- **Problem to solve**: Copy out all lines from the material that contain the string "agent".

- **Data section**:
::::::::

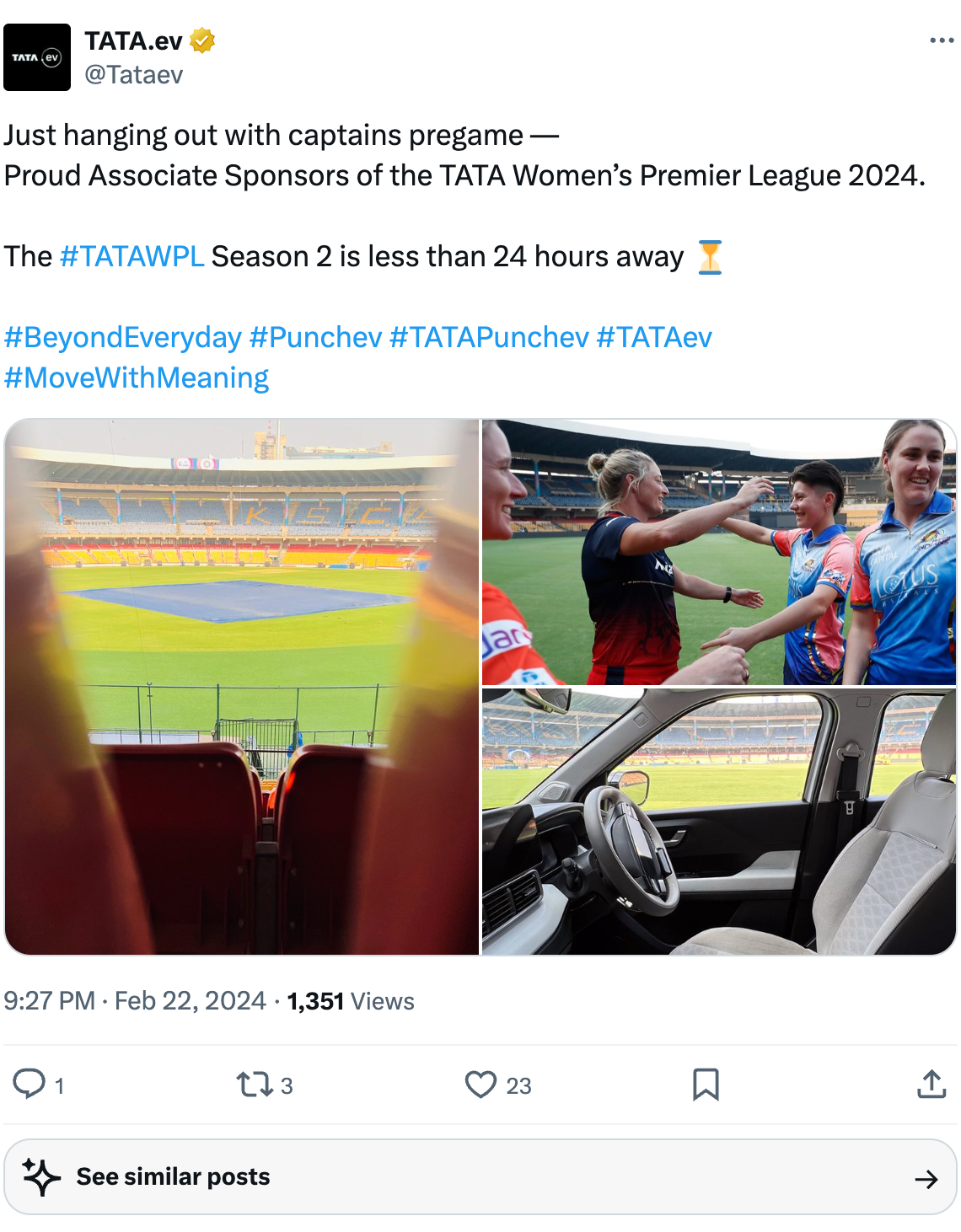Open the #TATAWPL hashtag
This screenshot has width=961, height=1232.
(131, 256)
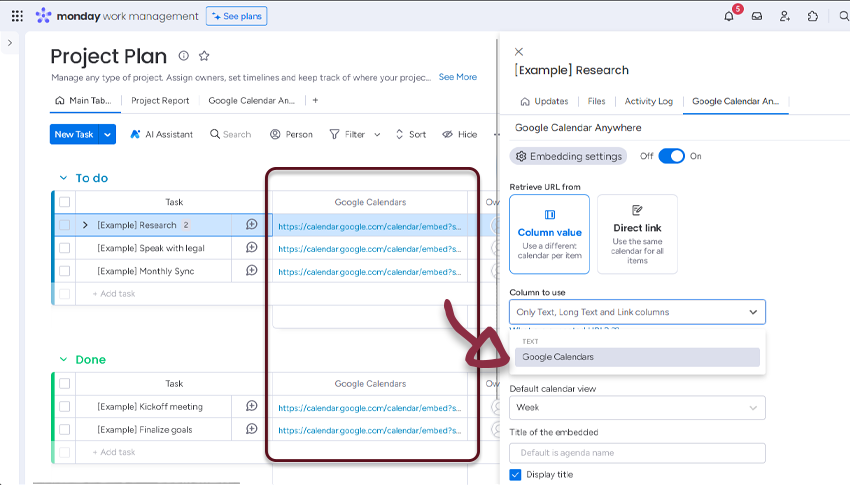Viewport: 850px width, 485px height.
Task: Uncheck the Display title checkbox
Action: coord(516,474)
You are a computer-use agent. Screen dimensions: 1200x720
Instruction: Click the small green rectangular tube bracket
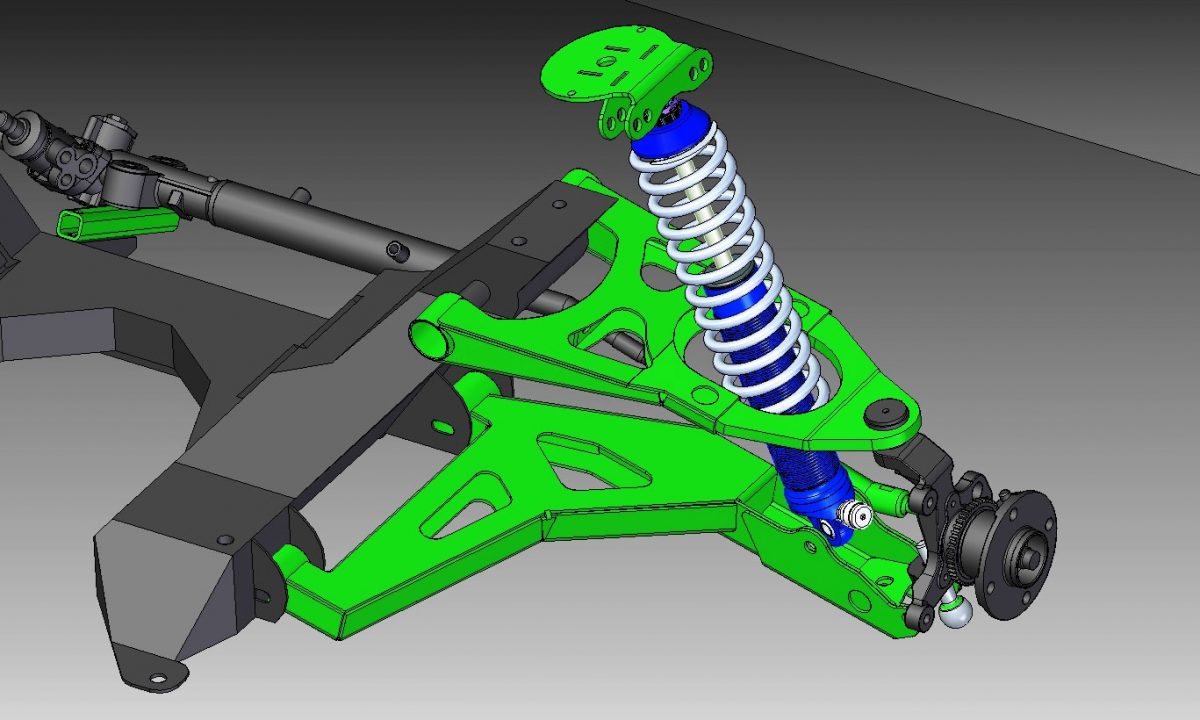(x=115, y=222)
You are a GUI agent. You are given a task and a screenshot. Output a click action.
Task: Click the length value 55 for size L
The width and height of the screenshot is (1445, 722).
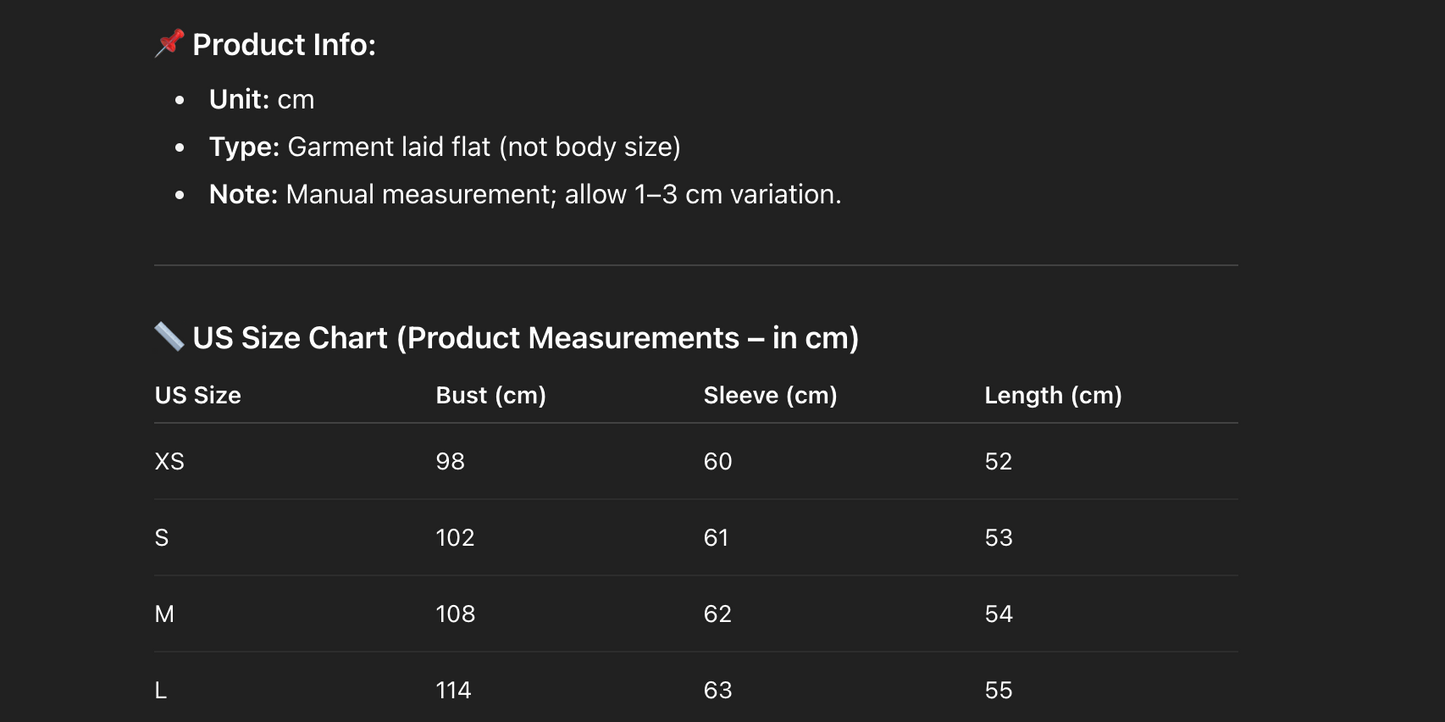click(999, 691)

::::::::

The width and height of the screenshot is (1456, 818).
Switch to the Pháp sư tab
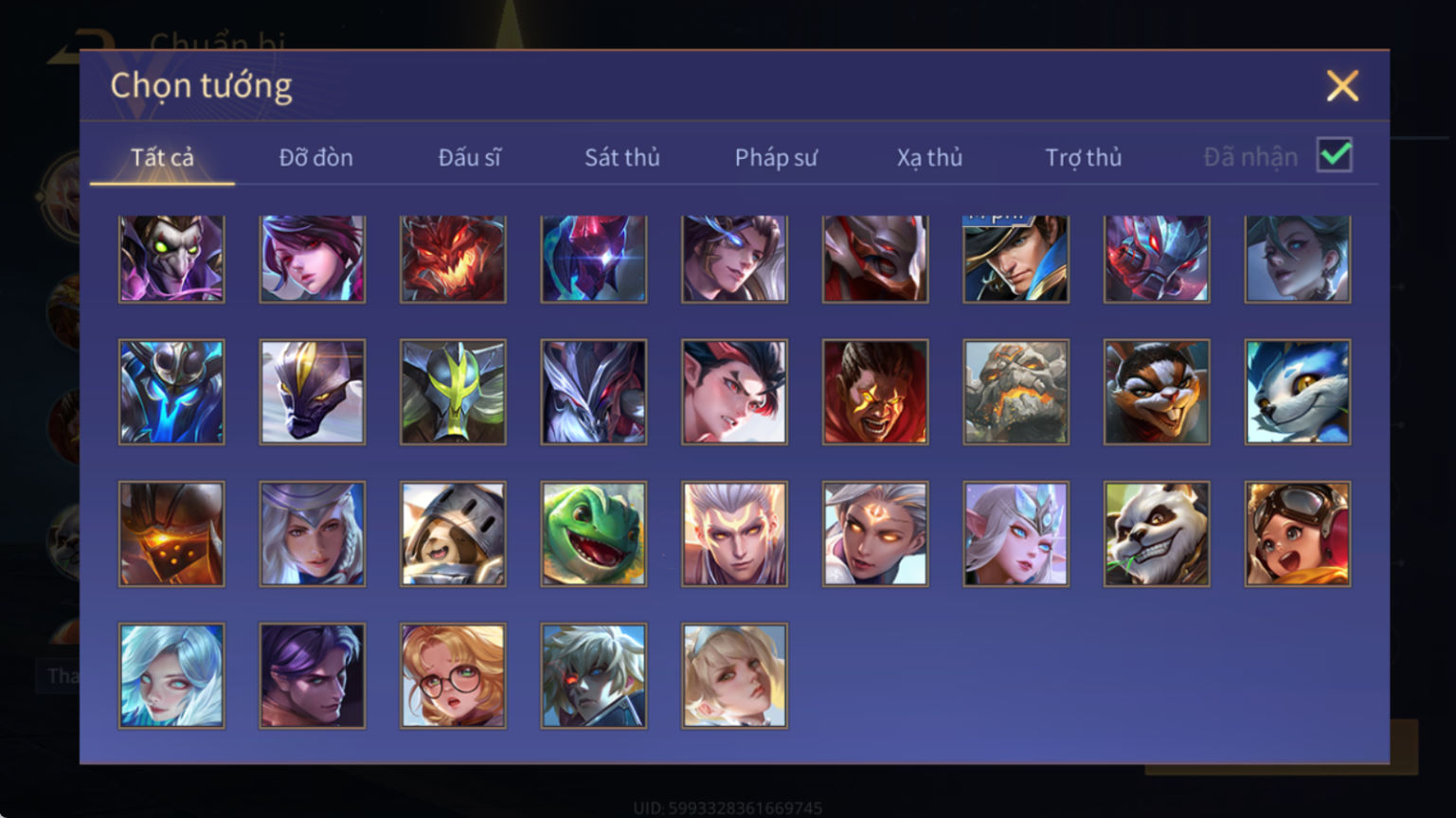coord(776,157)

::::::::

- **Output**:
You are a computer-use agent. Screen dimensions: 1200x720
You are a GUI agent. You are given a task and a screenshot. Output a click action.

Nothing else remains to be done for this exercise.